Relative frequencies refer to the proportion of a specific value or category relative to the total number of observations (\(n\)).

\[ h_j=\frac{n_j}{n} \]

The mean (or arithmetic mean, average) is the sum of a collection of numbers divided by the count of numbers in the collection. The formula is given in Equation 1.

\[ \bar{x} = \frac{1}{n} \sum_{i=1}^n x_i=\frac{x_1+x_2+\dots+x_n}{n} \qquad(1)\]

For example, consider a vector of numbers: \(x = 1, 2, 5, 3, 8\)

\[ \bar{x} = \frac{(1+2+5+3+8)}{5}=3.8 \]

If the underlying data is a sample (i.e., a subset of a population), it is called the sample mean.

The median is the value separating the higher half from the lower half of a data sample, a population, or a probability distribution. For a data set, it may be thought of as “the middle” value. The formulas are given in Equation 2.

\[ Mdn = \widetilde{x} = \begin{cases} x_{(n+1)/2} & \:\: \text{if } n \text{ is odd} \\ (x_{n/2} + x_{(n/2)+1}) / 2 & \:\: \text{if } n \text{ is even} \end{cases} \qquad(2)\]

Consider again the vector of numbers: \(x = 1, 2, 5, 3, 8\) with length \(n = 5\).

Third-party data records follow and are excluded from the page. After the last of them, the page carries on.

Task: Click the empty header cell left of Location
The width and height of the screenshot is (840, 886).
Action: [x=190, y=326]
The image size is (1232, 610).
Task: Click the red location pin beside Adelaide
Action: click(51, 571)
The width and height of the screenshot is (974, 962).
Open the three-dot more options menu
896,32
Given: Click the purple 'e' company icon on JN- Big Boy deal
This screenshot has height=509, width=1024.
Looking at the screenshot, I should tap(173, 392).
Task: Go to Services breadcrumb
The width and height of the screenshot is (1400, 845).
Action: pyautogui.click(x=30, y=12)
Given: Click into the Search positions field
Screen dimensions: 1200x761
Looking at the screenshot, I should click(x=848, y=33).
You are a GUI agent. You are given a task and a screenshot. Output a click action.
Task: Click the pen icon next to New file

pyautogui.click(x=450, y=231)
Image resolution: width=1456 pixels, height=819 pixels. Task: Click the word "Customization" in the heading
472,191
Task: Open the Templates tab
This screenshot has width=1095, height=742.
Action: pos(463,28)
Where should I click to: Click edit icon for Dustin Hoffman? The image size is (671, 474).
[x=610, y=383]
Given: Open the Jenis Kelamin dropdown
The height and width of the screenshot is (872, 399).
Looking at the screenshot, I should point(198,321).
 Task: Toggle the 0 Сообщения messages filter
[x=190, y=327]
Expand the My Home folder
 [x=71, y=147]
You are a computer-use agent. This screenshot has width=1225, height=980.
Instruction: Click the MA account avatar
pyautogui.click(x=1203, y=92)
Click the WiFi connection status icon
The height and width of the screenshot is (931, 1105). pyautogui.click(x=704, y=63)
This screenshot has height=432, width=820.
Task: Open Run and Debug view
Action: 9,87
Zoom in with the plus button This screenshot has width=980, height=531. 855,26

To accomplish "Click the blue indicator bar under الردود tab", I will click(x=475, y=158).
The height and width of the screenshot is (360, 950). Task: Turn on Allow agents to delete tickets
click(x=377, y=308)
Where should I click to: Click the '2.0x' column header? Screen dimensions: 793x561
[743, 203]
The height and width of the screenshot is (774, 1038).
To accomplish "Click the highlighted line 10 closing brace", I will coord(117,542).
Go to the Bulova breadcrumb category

To calculate the median you need to first, order the the vector: \(x = 1, 2, 3, 5, 8\) and then apply the corresponding formula (odd vs. even; here odd):

\[ \widetilde{x}=x_{\frac{(5+1)}{2}}=x_3 = 3 \]

The variance is the expectation of the squared deviation of a random variable from its mean. Usually it is distinguished between the population and the sample variance. The formula of the population variance is given in Equation 3.

\[VAR(X) = \sigma^2 = \frac{1}{N} \sum\limits_{i=1}^N (x_i - \mu)^2 \qquad(3)\]

The formula of the sample variance is given in Equation 4.

\[ VAR(X) = s^2 = \frac{1}{n-1} \sum\limits_{i=1}^n (x_i - \bar{x})^2 \qquad(4)\]

Using again the vector \(x = 1, 2, 5, 3, 8\), the sample variance is calculated as follows:

\[ Var(X) =\frac{1}{4}((1-3.8)^2 + (2-3.8)^2 + (5-3.8)^2 + (3-3.8)^2 + (8-3.8)^2) = 7.7 \]

The standard deviation is defined as the square root of the variance. Again, it is distinguished between the population and the sample variance. The formula of the population standard deviation is given in Equation 5.

\[ SD(X) = \sigma = \sqrt{\sigma^2} \qquad(5)\]

The formula of the population standard deviation is given in Equation 6.

\[ SD(X) = s = \sqrt{s^2} \qquad(6)\]

Recall the variance calculation from the previous slide, the (sample) variance of the vector is \(7.7\).

\[ SD(X) = \sqrt{7.7}=2.774887 \]

The range of a vector is the difference between the largest (maximum) and the smallest (minimum) values/observations.

\[ Range(x) = R = x_{max}-x_{min} \qquad(7)\]